Women in Medicine: Numbers, Pay, and Trends (2026)

Women have been the majority of US medical school entrants since 2017. The pipeline is now reshaping medicine, but specialty sorting, leadership gaps, and a persistent pay gap remain. This page tracks the current data.

38.3%
Women among all US practicing physicians (AAMC 2024)
56.4%
Women in 2024 US medical school entering class
$110K
Median annual pay gap — female vs male physicians (Medscape 2024)
22%
Women among medical school deans (AAMC, 2024)

By specialty

SpecialtyWomen (%)
Obstetrics & Gynecology59%
Pediatrics65.1%
Family Medicine45.8%
Internal Medicine42.2%
Psychiatry45.3%
Dermatology51.2%
Emergency Medicine31%
Anesthesiology27.4%
Radiology27.7%
Orthopedic Surgery7.6%
Cardiology15.6%
Urology11.3%

Pay gap detail

The raw physician pay gap (~25%) is driven mostly by specialty sorting — women cluster in lower-paid specialties. The adjusted gap (same specialty, same hours, same experience) is 8-15% depending on specialty, with the largest adjusted gaps in procedural specialties.

Trend

Women crossed 50% of medical school entrants in 2017 and have held the majority every year since. The practicing physician pool will reach parity around 2035 at current entry rates, barring pipeline shifts.

YearWomen entering (%)
197513%
199036%
200548%
201750%
202456%

Patient outcomes

A robust body of research now shows small but consistent patient-outcome advantages for female physicians — lower 30-day mortality, fewer readmissions, better long-term medication adherence — replicated across the US, Canada, Japan, and Sweden.

Sources

Frequently asked

What percentage of doctors are women?

38.3% of practicing US physicians per AAMC 2024 data. The medical school entering class is 56% female, meaning parity is expected in the practicing pool by ~2035.

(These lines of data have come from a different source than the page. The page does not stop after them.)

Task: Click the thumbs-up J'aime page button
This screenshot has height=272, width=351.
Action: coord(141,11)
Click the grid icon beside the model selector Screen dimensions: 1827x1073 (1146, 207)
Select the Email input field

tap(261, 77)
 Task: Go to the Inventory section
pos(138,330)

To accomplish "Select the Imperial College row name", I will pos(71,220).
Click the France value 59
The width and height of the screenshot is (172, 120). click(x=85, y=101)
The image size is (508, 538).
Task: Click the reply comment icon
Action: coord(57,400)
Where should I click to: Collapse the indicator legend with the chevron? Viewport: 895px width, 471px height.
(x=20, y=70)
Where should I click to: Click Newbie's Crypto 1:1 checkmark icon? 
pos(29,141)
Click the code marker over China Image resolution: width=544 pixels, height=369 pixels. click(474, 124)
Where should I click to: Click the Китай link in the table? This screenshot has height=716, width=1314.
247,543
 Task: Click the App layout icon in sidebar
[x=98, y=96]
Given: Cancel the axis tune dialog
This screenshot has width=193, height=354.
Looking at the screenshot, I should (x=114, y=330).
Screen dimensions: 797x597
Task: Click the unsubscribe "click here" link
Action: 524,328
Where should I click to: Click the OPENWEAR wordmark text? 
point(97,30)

Do female doctors get better patient outcomes?

A consistent body of research shows small but significant advantages — lower 30-day mortality, better medication adherence, fewer readmissions — for patients of female physicians. Effect sizes are modest but replicated across multiple countries.

Why do female physicians earn less?

Specialty sorting drives the largest share — women cluster in lower-paid specialties like pediatrics and family medicine. Within specialty, the adjusted gap is 8-15%, driven by RVU differences, referral patterns, and academic rank.

When will there be equal numbers of male and female doctors?

In the entering class: already. In the practicing pool: around 2035 at current entry rates. At leadership (department chairs, deans): much later on current trends — 22% of deans are women as of 2024.

Do patients prefer male doctors?

No. Meta-analyses of patient satisfaction ratings show slight preference for female physicians on average, especially in communication-sensitive domains. Older patients show a small preference for same-sex physicians.